> Assignment
Scan the entries below and state how many lines contain "screenshot". No other output.

==================================================

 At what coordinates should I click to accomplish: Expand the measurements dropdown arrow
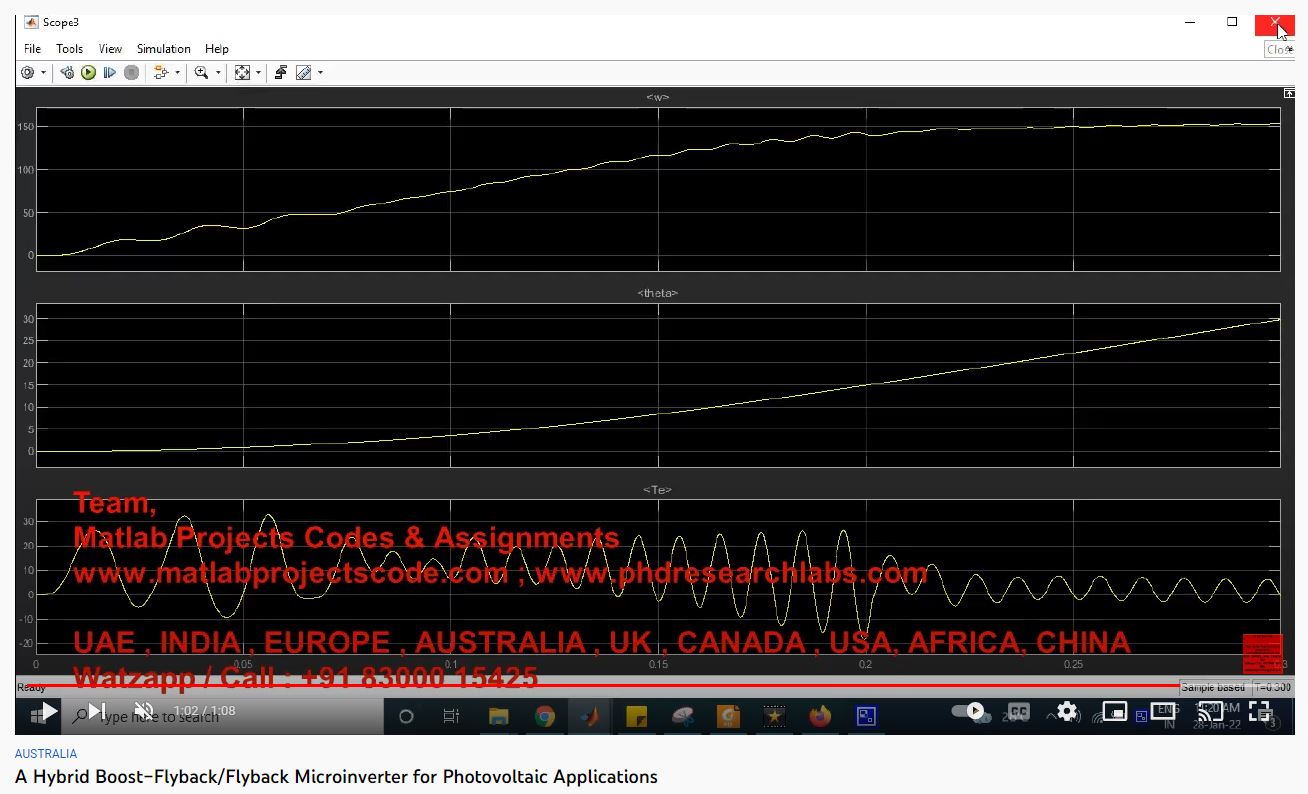[x=320, y=73]
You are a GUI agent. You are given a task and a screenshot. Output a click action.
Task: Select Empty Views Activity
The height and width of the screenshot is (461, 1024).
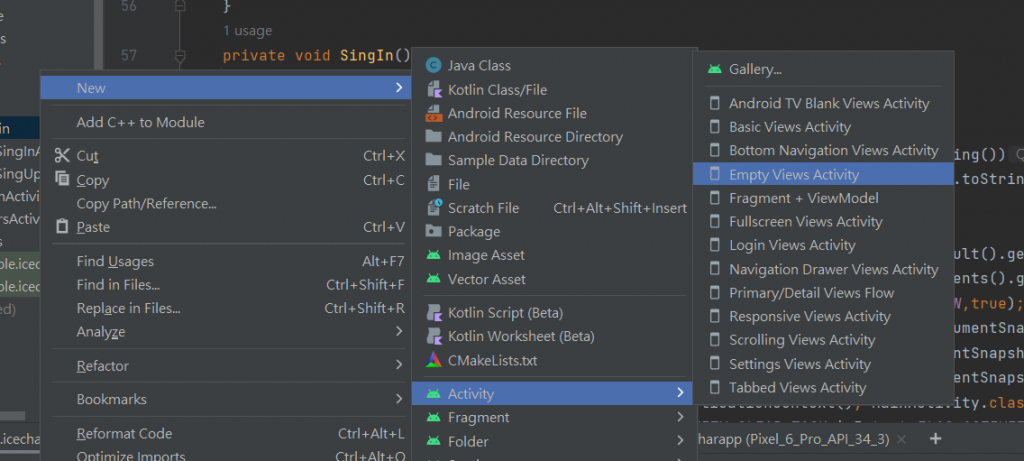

==================================================

> Exercise result
2